--- Entries shown ---
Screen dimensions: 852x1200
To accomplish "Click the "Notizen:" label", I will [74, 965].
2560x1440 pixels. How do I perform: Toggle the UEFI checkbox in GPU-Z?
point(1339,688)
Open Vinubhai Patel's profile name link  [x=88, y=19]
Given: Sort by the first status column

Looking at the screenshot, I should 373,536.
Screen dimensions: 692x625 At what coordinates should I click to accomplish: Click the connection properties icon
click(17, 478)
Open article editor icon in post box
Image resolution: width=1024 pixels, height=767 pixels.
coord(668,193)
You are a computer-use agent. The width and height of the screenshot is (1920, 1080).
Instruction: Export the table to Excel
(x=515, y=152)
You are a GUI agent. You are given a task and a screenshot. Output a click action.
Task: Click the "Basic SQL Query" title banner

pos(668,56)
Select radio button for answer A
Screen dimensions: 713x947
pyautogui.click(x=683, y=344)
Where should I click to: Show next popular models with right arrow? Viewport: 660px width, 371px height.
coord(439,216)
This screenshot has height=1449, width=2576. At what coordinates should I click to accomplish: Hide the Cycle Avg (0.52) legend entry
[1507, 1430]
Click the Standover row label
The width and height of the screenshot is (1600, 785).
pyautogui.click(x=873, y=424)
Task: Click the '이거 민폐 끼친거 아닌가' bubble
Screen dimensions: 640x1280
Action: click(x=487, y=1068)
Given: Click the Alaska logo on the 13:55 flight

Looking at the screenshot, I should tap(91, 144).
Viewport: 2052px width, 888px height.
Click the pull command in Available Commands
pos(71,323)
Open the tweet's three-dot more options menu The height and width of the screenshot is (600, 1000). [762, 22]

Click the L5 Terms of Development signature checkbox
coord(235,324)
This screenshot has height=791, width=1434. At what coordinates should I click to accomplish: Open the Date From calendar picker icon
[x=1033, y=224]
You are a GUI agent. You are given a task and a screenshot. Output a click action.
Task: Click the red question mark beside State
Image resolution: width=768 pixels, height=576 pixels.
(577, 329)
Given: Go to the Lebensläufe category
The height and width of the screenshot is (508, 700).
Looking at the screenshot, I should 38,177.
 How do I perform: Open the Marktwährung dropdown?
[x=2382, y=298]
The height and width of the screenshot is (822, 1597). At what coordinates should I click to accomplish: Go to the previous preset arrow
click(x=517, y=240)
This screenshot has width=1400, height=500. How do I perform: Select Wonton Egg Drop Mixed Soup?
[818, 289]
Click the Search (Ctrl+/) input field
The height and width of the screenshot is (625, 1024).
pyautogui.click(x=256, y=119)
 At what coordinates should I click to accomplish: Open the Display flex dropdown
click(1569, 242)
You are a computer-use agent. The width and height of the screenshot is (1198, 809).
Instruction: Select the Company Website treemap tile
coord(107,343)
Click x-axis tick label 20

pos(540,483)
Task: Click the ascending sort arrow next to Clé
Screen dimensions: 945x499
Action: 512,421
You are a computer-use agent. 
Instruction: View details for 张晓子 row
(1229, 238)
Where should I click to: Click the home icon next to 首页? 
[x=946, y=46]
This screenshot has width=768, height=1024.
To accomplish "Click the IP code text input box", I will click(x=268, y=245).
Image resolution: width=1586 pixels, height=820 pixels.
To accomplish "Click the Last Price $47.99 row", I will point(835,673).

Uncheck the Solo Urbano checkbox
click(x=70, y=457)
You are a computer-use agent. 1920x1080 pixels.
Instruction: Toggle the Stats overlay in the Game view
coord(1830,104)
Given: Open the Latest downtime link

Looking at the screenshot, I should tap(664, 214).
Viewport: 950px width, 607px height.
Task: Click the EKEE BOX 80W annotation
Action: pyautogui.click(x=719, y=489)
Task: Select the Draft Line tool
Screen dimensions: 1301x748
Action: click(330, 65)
---
• Problem to work on
Can you lay out the data above as a Markdown table with the columns Row and Line, numbering each line and leaving out the blank ones?

• Task result
| Row | Line |
|---|---|
| 1 | Screen dimensions: 852x1200 |
| 2 | To accomplish "Click the "Notizen:" label", I will [74, 965]. |
| 3 | 2560x1440 pixels. How do I perform: Toggle the UEFI checkbox in GPU-Z? |
| 4 | point(1339,688) |
| 5 | Open Vinubhai Patel's profile name link  [x=88, y=19] |
| 6 | Given: Sort by the first status column |
| 7 | Looking at the screenshot, I should 373,536. |
| 8 | Screen dimensions: 692x625 At what coordinates should I click to accomplish: Click the connection properties icon |
| 9 | click(17, 478) |
| 10 | Open article editor icon in post box |
| 11 | Image resolution: width=1024 pixels, height=767 pixels. |
| 12 | coord(668,193) |
| 13 | You are a computer-use agent. The width and height of the screenshot is (1920, 1080). |
| 14 | Instruction: Export the table to Excel |
| 15 | (x=515, y=152) |
| 16 | You are a GUI agent. You are given a task and a screenshot. Output a click action. |
| 17 | Task: Click the "Basic SQL Query" title banner |
| 18 | pos(668,56) |
| 19 | Select radio button for answer A |
| 20 | Screen dimensions: 713x947 |
| 21 | pyautogui.click(x=683, y=344) |
| 22 | Where should I click to: Show next popular models with right arrow? Viewport: 660px width, 371px height. |
| 23 | coord(439,216) |
| 24 | This screenshot has height=1449, width=2576. At what coordinates should I click to accomplish: Hide the Cycle Avg (0.52) legend entry |
| 25 | [1507, 1430] |
| 26 | Click the Standover row label |
| 27 | The width and height of the screenshot is (1600, 785). |
| 28 | pyautogui.click(x=873, y=424) |
| 29 | Task: Click the '이거 민폐 끼친거 아닌가' bubble |
| 30 | Screen dimensions: 640x1280 |
| 31 | Action: click(x=487, y=1068) |
| 32 | Given: Click the Alaska logo on the 13:55 flight |
| 33 | Looking at the screenshot, I should tap(91, 144). |
| 34 | Viewport: 2052px width, 888px height. |
| 35 | Click the pull command in Available Commands |
| 36 | pos(71,323) |
| 37 | Open the tweet's three-dot more options menu The height and width of the screenshot is (600, 1000). [762, 22] |
| 38 | Click the L5 Terms of Development signature checkbox |
| 39 | coord(235,324) |
| 40 | This screenshot has height=791, width=1434. At what coordinates should I click to accomplish: Open the Date From calendar picker icon |
| 41 | [x=1033, y=224] |
| 42 | You are a GUI agent. You are given a task and a screenshot. Output a click action. |
| 43 | Task: Click the red question mark beside State |
| 44 | Image resolution: width=768 pixels, height=576 pixels. |
| 45 | (577, 329) |
| 46 | Given: Go to the Lebensläufe category |
| 47 | The height and width of the screenshot is (508, 700). |
| 48 | Looking at the screenshot, I should 38,177. |
| 49 |  How do I perform: Open the Marktwährung dropdown? |
| 50 | [x=2382, y=298] |
| 51 | The height and width of the screenshot is (822, 1597). At what coordinates should I click to accomplish: Go to the previous preset arrow |
| 52 | click(x=517, y=240) |
| 53 | This screenshot has width=1400, height=500. How do I perform: Select Wonton Egg Drop Mixed Soup? |
| 54 | [818, 289] |
| 55 | Click the Search (Ctrl+/) input field |
| 56 | The height and width of the screenshot is (625, 1024). |
| 57 | pyautogui.click(x=256, y=119) |
| 58 |  At what coordinates should I click to accomplish: Open the Display flex dropdown |
| 59 | click(1569, 242) |
| 60 | You are a computer-use agent. The width and height of the screenshot is (1198, 809). |
| 61 | Instruction: Select the Company Website treemap tile |
| 62 | coord(107,343) |
| 63 | Click x-axis tick label 20 |
| 64 | pos(540,483) |
| 65 | Task: Click the ascending sort arrow next to Clé |
| 66 | Screen dimensions: 945x499 |
| 67 | Action: 512,421 |
| 68 | You are a computer-use agent.  |
| 69 | Instruction: View details for 张晓子 row |
| 70 | (1229, 238) |
| 71 | Where should I click to: Click the home icon next to 首页?  |
| 72 | [x=946, y=46] |
| 73 | This screenshot has width=768, height=1024. |
| 74 | To accomplish "Click the IP code text input box", I will click(x=268, y=245). |
| 75 | Image resolution: width=1586 pixels, height=820 pixels. |
| 76 | To accomplish "Click the Last Price $47.99 row", I will point(835,673). |
| 77 | Uncheck the Solo Urbano checkbox |
| 78 | click(x=70, y=457) |
| 79 | You are a computer-use agent. 1920x1080 pixels. |
| 80 | Instruction: Toggle the Stats overlay in the Game view |
| 81 | coord(1830,104) |
| 82 | Given: Open the Latest downtime link |
| 83 | Looking at the screenshot, I should tap(664, 214). |
| 84 | Viewport: 950px width, 607px height. |
| 85 | Task: Click the EKEE BOX 80W annotation |
| 86 | Action: pyautogui.click(x=719, y=489) |
| 87 | Task: Select the Draft Line tool |
| 88 | Screen dimensions: 1301x748 |
| 89 | Action: click(330, 65) |